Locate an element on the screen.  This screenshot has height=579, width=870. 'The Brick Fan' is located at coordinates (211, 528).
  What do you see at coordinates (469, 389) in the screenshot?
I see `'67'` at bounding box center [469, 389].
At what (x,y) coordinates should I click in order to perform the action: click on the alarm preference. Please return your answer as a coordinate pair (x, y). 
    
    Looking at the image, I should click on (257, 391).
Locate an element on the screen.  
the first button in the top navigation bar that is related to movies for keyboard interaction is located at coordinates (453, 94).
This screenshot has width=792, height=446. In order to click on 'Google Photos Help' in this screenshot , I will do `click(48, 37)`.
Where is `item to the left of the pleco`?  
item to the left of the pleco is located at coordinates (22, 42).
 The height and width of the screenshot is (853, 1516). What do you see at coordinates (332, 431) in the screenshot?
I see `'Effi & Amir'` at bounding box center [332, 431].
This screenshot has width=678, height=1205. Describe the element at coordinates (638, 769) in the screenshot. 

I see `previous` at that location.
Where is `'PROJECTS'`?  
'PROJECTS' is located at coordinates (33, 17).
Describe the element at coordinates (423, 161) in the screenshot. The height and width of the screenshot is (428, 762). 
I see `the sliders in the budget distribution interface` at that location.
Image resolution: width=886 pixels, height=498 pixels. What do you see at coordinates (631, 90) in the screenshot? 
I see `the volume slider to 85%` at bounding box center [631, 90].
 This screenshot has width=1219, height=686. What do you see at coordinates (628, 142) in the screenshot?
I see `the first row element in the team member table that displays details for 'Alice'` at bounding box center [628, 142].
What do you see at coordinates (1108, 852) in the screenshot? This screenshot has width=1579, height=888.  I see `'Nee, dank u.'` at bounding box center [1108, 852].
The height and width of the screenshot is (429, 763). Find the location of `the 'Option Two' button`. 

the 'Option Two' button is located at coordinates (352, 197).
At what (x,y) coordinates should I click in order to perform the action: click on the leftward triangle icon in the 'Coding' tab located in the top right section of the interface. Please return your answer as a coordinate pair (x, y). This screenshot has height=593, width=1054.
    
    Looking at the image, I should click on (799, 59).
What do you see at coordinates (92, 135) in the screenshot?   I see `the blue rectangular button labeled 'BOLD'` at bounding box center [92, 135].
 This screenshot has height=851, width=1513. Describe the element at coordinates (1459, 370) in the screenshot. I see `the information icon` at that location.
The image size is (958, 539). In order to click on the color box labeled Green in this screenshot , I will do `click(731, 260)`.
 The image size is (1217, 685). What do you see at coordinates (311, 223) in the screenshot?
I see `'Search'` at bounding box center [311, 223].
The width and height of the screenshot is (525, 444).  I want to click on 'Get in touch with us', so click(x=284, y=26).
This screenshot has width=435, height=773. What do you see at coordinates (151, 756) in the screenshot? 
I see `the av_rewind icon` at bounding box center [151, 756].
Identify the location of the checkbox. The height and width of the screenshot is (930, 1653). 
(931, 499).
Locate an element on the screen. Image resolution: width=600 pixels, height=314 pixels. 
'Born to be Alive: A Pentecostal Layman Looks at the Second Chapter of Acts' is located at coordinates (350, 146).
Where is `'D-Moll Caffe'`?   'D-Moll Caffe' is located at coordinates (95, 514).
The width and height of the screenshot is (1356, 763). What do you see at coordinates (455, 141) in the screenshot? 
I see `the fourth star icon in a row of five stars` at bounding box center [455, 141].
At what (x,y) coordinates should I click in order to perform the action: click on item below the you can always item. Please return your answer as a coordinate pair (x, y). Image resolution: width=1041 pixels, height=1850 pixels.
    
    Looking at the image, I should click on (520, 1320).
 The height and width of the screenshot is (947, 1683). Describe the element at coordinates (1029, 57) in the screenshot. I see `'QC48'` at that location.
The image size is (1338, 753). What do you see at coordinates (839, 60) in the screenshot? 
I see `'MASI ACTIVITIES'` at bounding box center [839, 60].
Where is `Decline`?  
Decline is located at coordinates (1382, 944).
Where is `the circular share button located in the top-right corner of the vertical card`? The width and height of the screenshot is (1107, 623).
----
# What you will do
Format the part that opens with the line containing "Image resolution: width=886" and closes with the line containing "center [631, 90]." as a numbered list, leaving out any blank lines.

# Solution to this exercise
1. Image resolution: width=886 pixels, height=498 pixels. What do you see at coordinates (631, 90) in the screenshot? 
2. I see `the volume slider to 85%` at bounding box center [631, 90].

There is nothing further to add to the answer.